Open arjunrajanna opened this issue 2 years ago • 1 comments

@havakv Hope you're well. Many thanks for still continuing to answer questions on this repo. A relatively quick question I had was the difference between cross-validation (CV) and leave one out (LOO) in survival model setting. For example, leveraging the probability predictions from a trained CV vs in LOO are quite drastically different. The c-index is pretty good in CV hence the predictions also, but the LOO is quite poor when I look through some downstream work. Shouldn't these probabilities be similar? I'm not as familiar with prognostic LOO. Also any thoughts on how to validate the LOO? I realize AUC is a common way to do so. Below are a few lines in case I'm doing something in-accurate. Your time and thoughts are greatly appreciated. Thank you very much!

    # LOO 
    net = MLPVanillaCoxTime(in_features, num_nodes, batch_norm, dropout)
    model = CoxTime(net, tt.optim.Adam, labtrans=labtrans)
    log = model.fit(train_x, train_y, batch_size, epochs, callbacks, verbose=True) # approach 1
    # log = model.fit(train_x, train_y, batch_size, epochs, callbacks, val_data=val.repeat(5).cat(),
                    val_batch_size=batch_size, verbose=True) --> approach 2 split train into train and val
    _ = model.compute_baseline_hazards()
    surv_train = model.predict_surv_df(train_x)
    net.eval()
    with torch.set_grad_enabled(False):
        surv_test = model.predict_surv_df(test_x)

And

    # CV 
    log = model.fit(train_x, y_train, batch_size, epochs, callbacks, val_data=val.repeat(10).cat(), val_batch_size=batch_size, verbose=False)
    _ = model.compute_baseline_hazards()
    surv_train = model.predict_surv_df(train_x)
    surv_val = model.predict_surv_df(test_x)

arjunrajanna avatar Jul 29 '22 18:07 arjunrajanna

Hi, and thank you for the kind words. I agree that the two approaches should produce similar results. However, I guess the non-parametric baseline hazard might be a bit different, especially if your dataset is not large. Maybe you could compare those between the approaches?

Another thing that might differ is cases where you have identical covariates for multiple individuals (don't know if that is the case for you). For the LOO you their predictions would slightly differ, while for CV they would be identical if they are in the same fold. Depending on you data this might affect the C-index.
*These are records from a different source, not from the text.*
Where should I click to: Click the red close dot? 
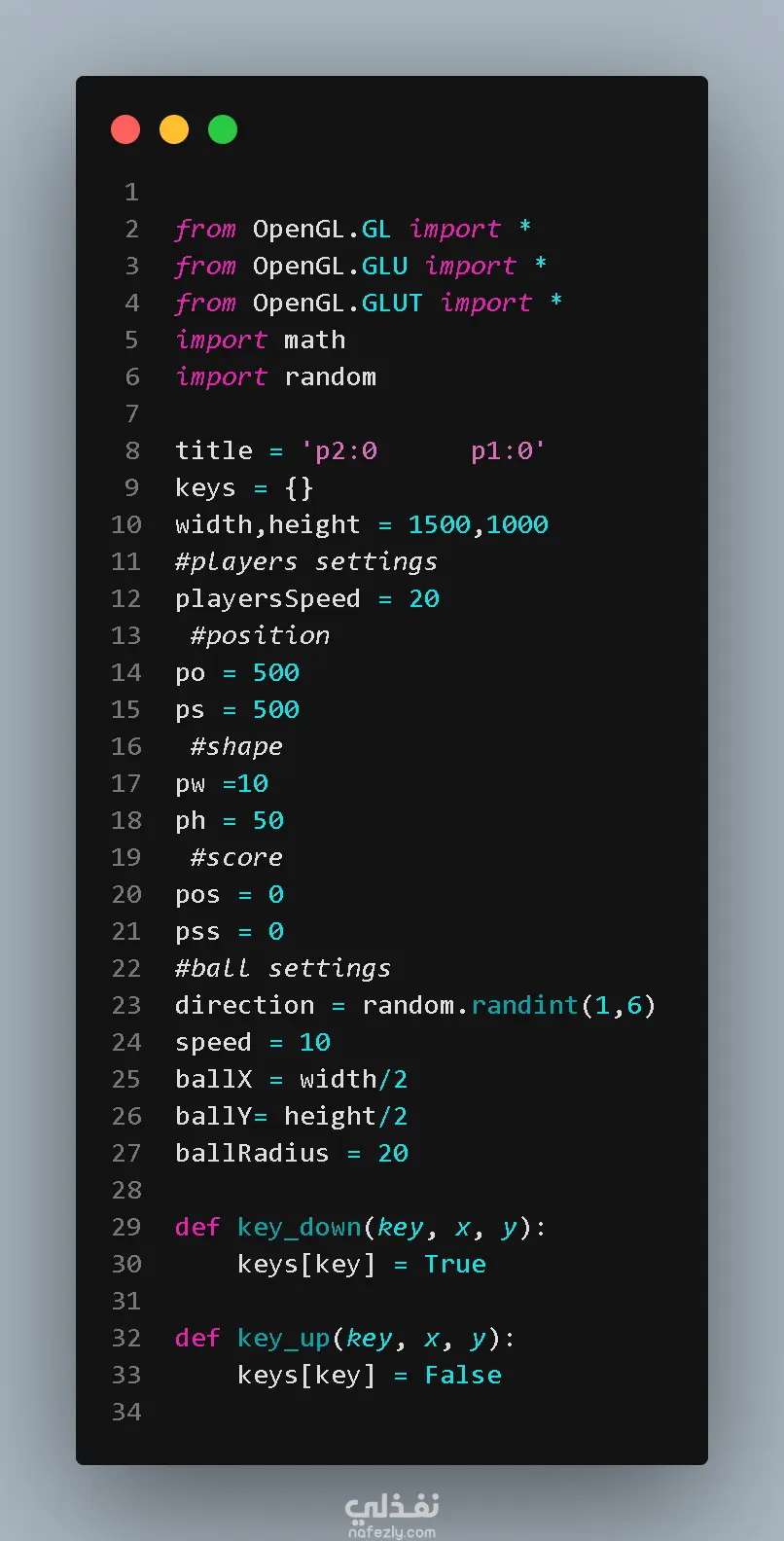[125, 129]
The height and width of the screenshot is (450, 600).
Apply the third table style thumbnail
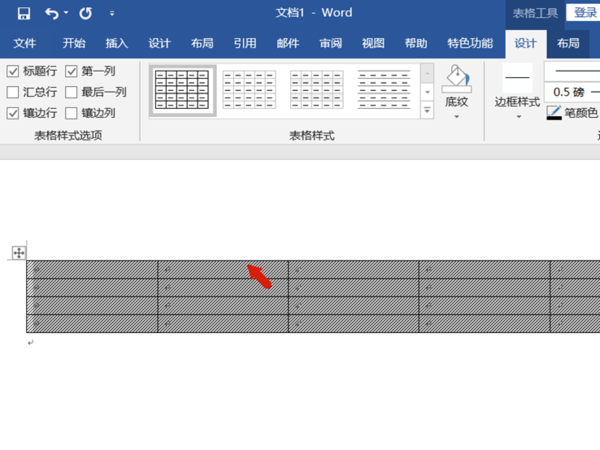tap(317, 90)
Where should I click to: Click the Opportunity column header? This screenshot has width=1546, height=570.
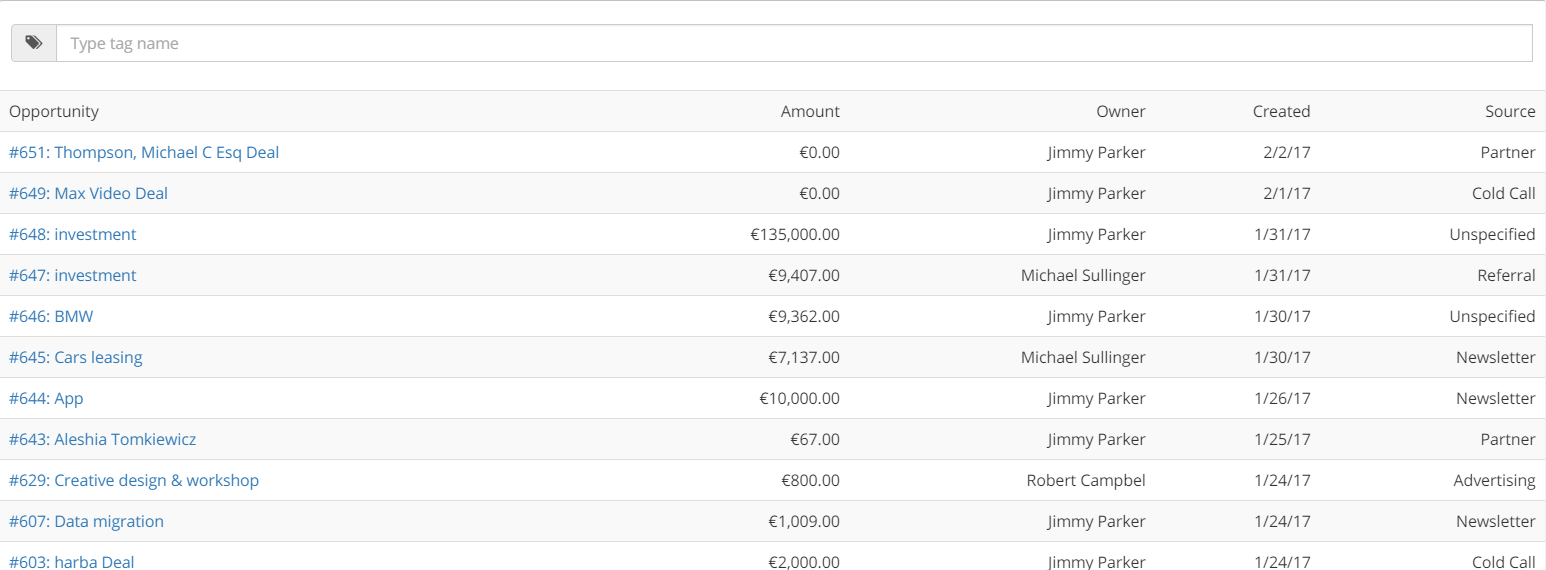coord(54,111)
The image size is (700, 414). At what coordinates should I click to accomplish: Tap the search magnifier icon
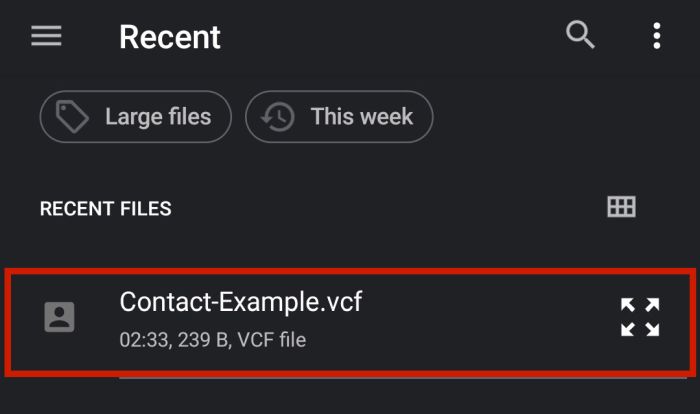tap(580, 34)
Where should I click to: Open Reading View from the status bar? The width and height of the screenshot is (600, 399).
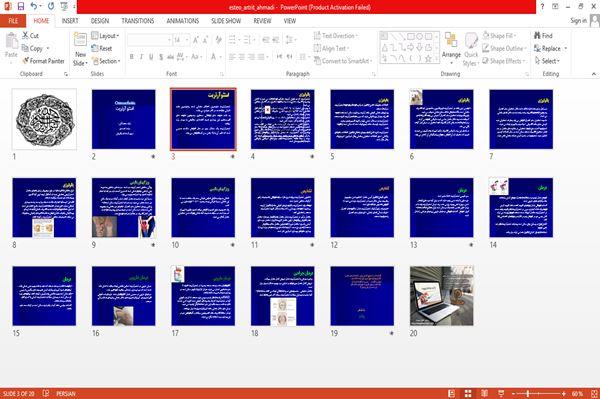tap(484, 393)
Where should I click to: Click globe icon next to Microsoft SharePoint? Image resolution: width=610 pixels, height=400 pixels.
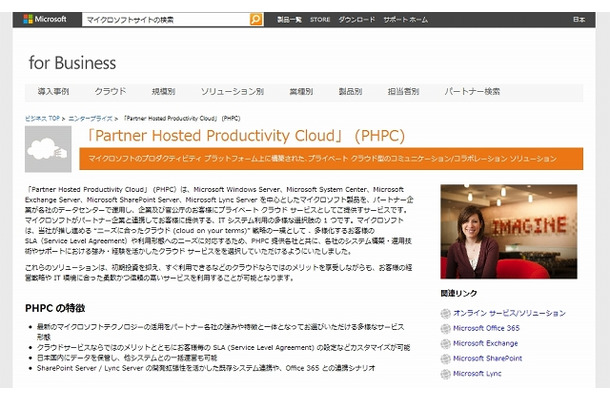[x=445, y=357]
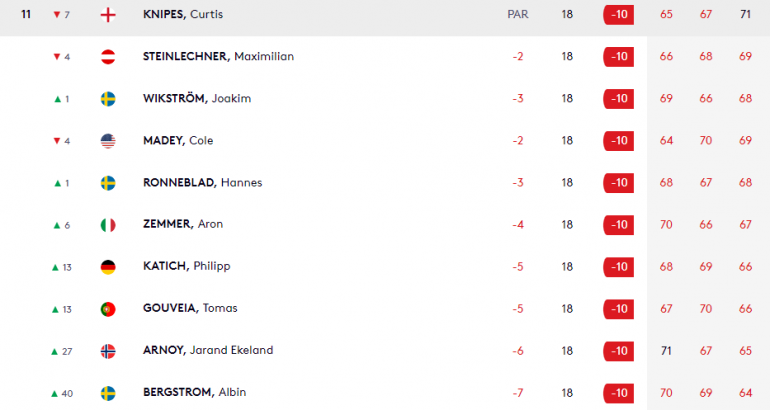Viewport: 770px width, 410px height.
Task: Click the green up arrow for Bergstrom
Action: coord(56,393)
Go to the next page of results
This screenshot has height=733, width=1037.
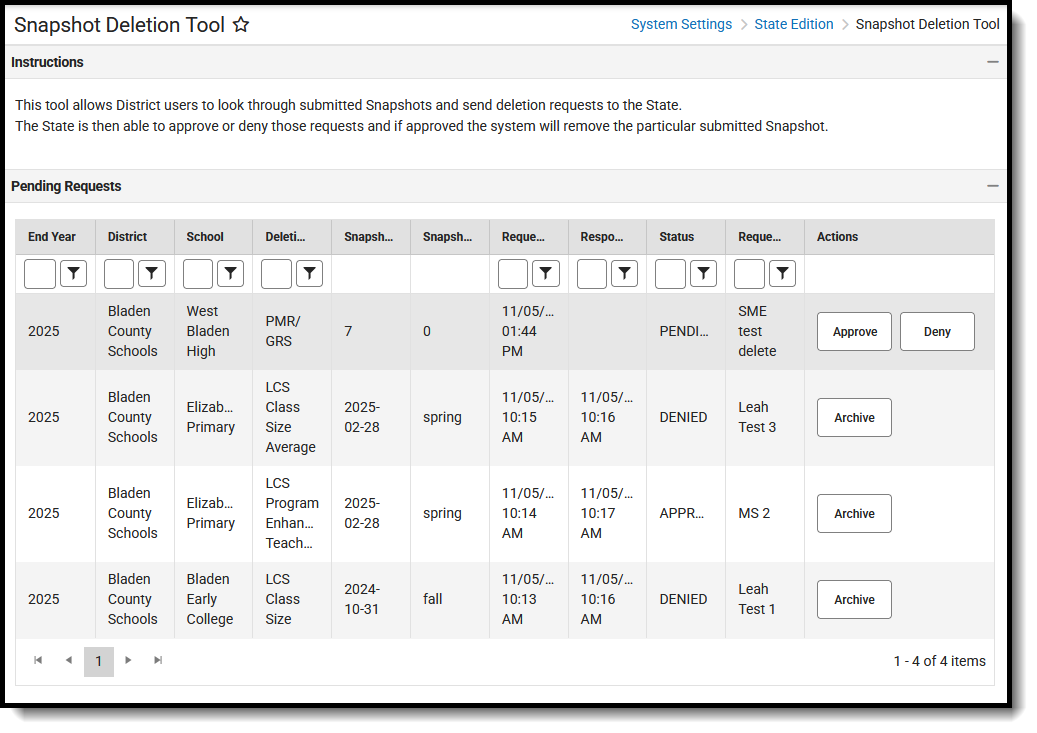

Other than that, I'm sorry that I can't be of more assistance, is I don't really have much experience with LOO myself.

havakv avatar Aug 01 '22 07:08 havakv

@havakv Thank you very much for your suggestions. Did some tests based on your inputs. The dataset is not very large. What I find on this is that the models don't matter so much with regards to risks predicted. The two approaches don't produce similar results. Feature selection also results in the same. It gets me to think the size of the dataset is probably crucial for this case. Thank you again for your time!